### Tasks and exercises
- 1) Translate this sentence from the firearm-rights lawsuit passage below into Spanish: "Both the Constitution and subsequent Supreme Court decisions require each state to honor the valid judgments of courts in other states."
- 2) Reproduce the firearm-rights lawsuit passage below verbatim between "Notwithstanding the non-violent" and "and bear arms.", inclusive.
- 3) Take the firearm-rights lawsuit passage below further, picking up after its final sentence.

** start Passage shown **

Mr. Stewart made similar successful efforts to get his record expunged by the State of Arizona. In 2016 the Yuma County Superior Court specifically sent aside his conviction and restored his firearm rights. The Arizona Department of Public Safety sent Stewart more documentation indicating the felony conviction had been set aside and his records had been corrected. Notwithstanding this, like Mr. Linton, he was denied when he sought to purchase a firearm.

Count One alleges the state has violated the plaintiffs’ rights under the Second Amendment by denying them the right to possess firearms in their home for self-defense.

Notwithstanding the non-violent nature of those
convictions, and the subsequent restoration of plaintiffs’ rights, the laws and Defendants’
policies, practices, and customs described herein, as applied to Individual Plaintiffs, amount to a
total and permanent deprivation of their fundamental, individual right to keep and bear arms and
ammunition, as guaranteed by the Second Amendment, and are therefore an infringement upon
those rights. The circumstances surrounding the Individual Plaintiffs’ convictions are therefore
and should be distinguishable from those persons that have been historically excluded from the right to keep and bear arms.

Count Two states that the defendants’ actions violate the Full Faith and Credit Clause of Article IV, Section 1 of the Constitution. Both the Constitution and subsequent Supreme Court decisions require each state to honor the valid judgments of courts in other states. The Supreme Court said in 1998 in Baker by Thomas v. General Motors Corp, that “A final judgment in one State, if rendered by a court with adjudicatory authority over the
subject matter and persons governed by the judgment, qualifies for recognition throughout the
land.”

** end Passage shown **
** start Dataset rows **

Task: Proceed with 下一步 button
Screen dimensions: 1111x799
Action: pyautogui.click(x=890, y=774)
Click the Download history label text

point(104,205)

** end Dataset rows **

### Results
- 1) Tanto la Constitución como las decisiones posteriores de la Corte Suprema exigen que cada estado respete las sentencias válidas de los tribunales de otros estados.

- 2)
Notwithstanding the non-violent nature of those
convictions, and the subsequent restoration of plaintiffs’ rights, the laws and Defendants’
policies, practices, and customs described herein, as applied to Individual Plaintiffs, amount to a
total and permanent deprivation of their fundamental, individual right to keep and bear arms and
ammunition, as guaranteed by the Second Amendment, and are therefore an infringement upon
those rights. The circumstances surrounding the Individual Plaintiffs’ convictions are therefore
and should be distinguishable from those persons that have been historically excluded from the right to keep and bear arms.

- 3)
The third and final count states that California is violating both the Privileges and Immunities Clause of Article IV, Section 2 and the 14th Amendment, Section 1. California law provides a process whereby someone convicted of a “wobbler” felony can get his or her firearms rights restored. A wobbler felony is one where the person could have been charged with either a felony or misdemeanor for the offense. If the person gets the felony downgraded to a misdemeanor under Pen. Code § 17(b), they would also be eligible to get their record expunged in its entirety under Pen. Code § 1203.4. Both would allow the person in question to have their firearms rights restored.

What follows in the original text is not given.